··· DATA RECORDS
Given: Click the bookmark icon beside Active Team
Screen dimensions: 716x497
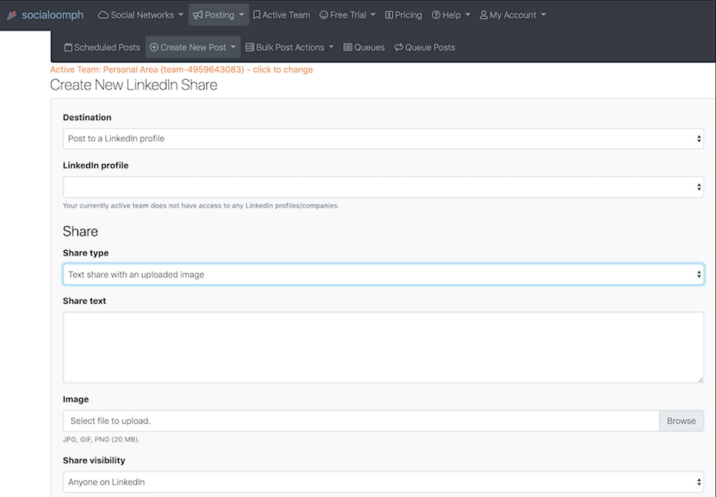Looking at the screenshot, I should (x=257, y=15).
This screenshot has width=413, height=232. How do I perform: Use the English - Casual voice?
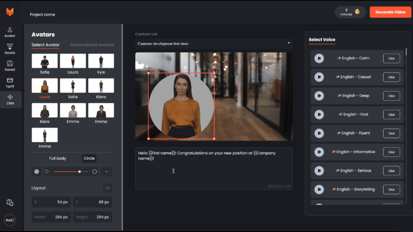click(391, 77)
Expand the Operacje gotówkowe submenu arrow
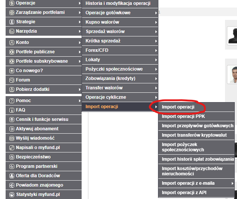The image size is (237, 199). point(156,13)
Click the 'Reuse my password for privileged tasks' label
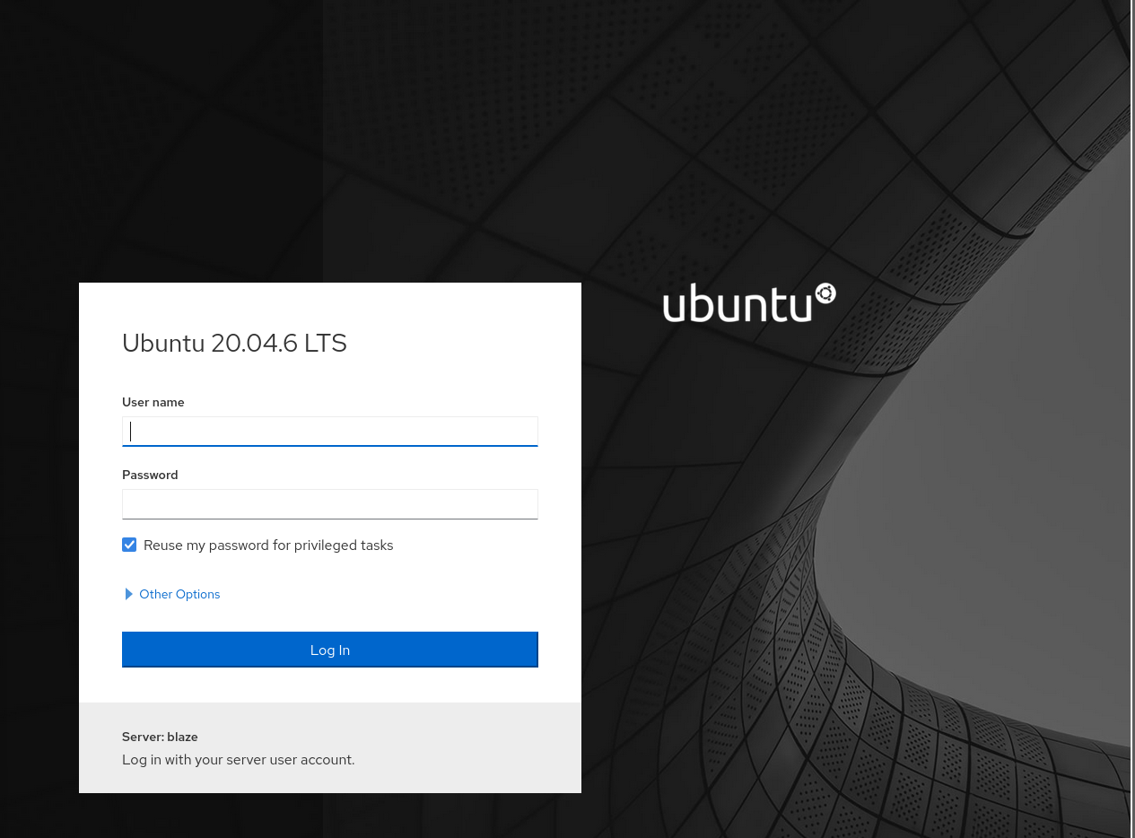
······
Please transcribe every record above exactly as written, leaving out the pictures.

* SOLUTION:
Given: Click the bookmark icon beside Active Team
Screen dimensions: 716x497
Looking at the screenshot, I should (x=257, y=15).
This screenshot has width=413, height=232. How do I perform: Use the English - Casual voice?
click(391, 77)
Expand the Operacje gotówkowe submenu arrow
The image size is (237, 199). point(156,13)
Click the 'Reuse my password for privileged tasks' label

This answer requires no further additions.